Renovai a face da Terra

    Domingo de Pentecostes! Domingo para que celebremos e contemplemos toda a inspiração e todo o mistério da ação do Espírito na vida da Igreja e em nossas vidas. Sabemos que na vida da Igreja muitas são as nossas ações: planos pastorais, reuniões, ministérios, organizamos pessoas, pastorais, movimentos. Mas o verdadeiro protagonista da ação da Igreja é o Espírito Santo. Somos sempre chamados a fazer a nossa parte, a nos prepararmos, nos organizarmos e elevar nosso potencial humano naquilo que fazemos para Deus. Mas a parte fundamental da nossa ação é confiar e deixar-se conduzir pelo Espírito, aquele que é a Alma da Igreja, como já nos recordava o papa Leão XIII.
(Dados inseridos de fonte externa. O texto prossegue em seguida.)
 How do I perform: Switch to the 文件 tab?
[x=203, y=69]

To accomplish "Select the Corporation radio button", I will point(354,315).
    Depois de termos vivido dias intensos com a novena (ou semana) de preparação para a Festa de Pentecostes, a semana de oração pela unidade dos cristãos e ao final, a celebração da vigília com as várias leituras que são previstas pelo diretório, chegamos à celebração da grande solenidade, do grande segredo que faz com que a Igreja leve adiante a missão recebida por Jesus. Ele mesmo nos prometeu que nos daria o seu Espírito como defensor, como aquele que nos faria recordar todas as coisas e como aquele que faria da Igreja sinal visível da presença de Deus.
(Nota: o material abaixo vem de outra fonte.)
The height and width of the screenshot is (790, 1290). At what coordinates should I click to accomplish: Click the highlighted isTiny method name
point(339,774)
    Nunca podemos nos esquecer de que a Igreja é feita de homens e mulheres, com suas virtudes e suas fragilidades, suas alegrias e tristezas, suas vitórias e derrotas. Temos um número grande de homens e mulheres de Deus, que são canonizados, beatificados ou que ocultamente desenvolvem seu caminho de santidade. Seria interessante usarmos a imagem de uma floresta que cresce silenciosamente e que nem sempre é percebida. Assim é a ação da vida no Espírito na vida da Igreja: percebemos que é a sua ação que guia a vida da Igreja. Em meio a tantos contratemos que temos ao nosso redor, em meio aos contratempos que a Igreja tem de enfrentar, é sempre bom celebrarmos a certeza da presença do Espírito que conduz a nossa vida, que conduz a história da Igreja, que sempre foi conduzida por momentos difíceis de perseguição, de expulsão de países, de martírios. Quanto mais perseguida e martirizada, a Igreja se tornava firme e forte para poder proclamar que o Senhor está vivo e presente no meio de nós.
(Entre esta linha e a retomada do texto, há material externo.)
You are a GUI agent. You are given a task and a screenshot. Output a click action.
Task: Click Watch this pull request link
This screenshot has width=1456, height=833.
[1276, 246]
    A Liturgia de hoje vai nos recordar que:  Ninguém pode dizer «Jesus é o Senhor» a não ser pela ação do Espírito Santo (1 Cor. 12, 3). É exatamente isso que vamos constatar: por mais que façamos, nos reunamos e organizemos é a ação do Espírito que nos move interiormente para anunciar e que também faz com que as pessoas acolham esta mensagem. Mesmo quando os horizontes nos parecem turvos, escuros e difíceis, somos chamados a colocar toda nossa confiança na ação do Espírito e pedir que Ele esteja sempre em nossa mente e em nosso coração para que possamos trilhar o caminho de Deus e nos fazer lembrar que sempre após momentos de luta e difíceis, há momentos de grande fecundidade espiritual. Portanto, é dia de pedirmos Vem Espírito Santo, enchei os corações dos vossos fiéis e acendei neles o fogo do vosso amor! Enviai o Vosso Espírito e tudo será criado; e renovareis a face da terra! A terceira pessoa da Santíssima Trindade, o amor do Pai e do Filho um amor, o amor de Deus para conosco, que quer estar presente em nossa vida.

    A primeira leitura da festa (At 2, 1-11) apresenta a narrativa do evento de Pentecostes que era uma das três grandes festas judaicas, e que se celebra 50 dias após a Páscoa e muitos israelitas peregrinavam a Jerusalém para as celebrações. Sua origem era festejar o final da colheita dos cereais e dar graças a Deus por ela, junto com a oferta das primícias ao Senhor. Depois se acrescentou o motivo de comemorar a proclamação da Lei dada por Moisés no monte Sinai. O barulho do vento forte e as línguas de fogo evocam exatamente a manifestação de Deus no monte Sinai quando Deus, ao dar a Lei a Moisés, constitui Israel como seu povo. Agora, com as mesmas características se manifesta ao Novo Povo de Deus, a Igreja: o vento significa a novidade transcendente de sua ação na história dos homens (CIC 691); o fogo simboliza a energia transformadora dos atos do Espírito Santo (CIC 696).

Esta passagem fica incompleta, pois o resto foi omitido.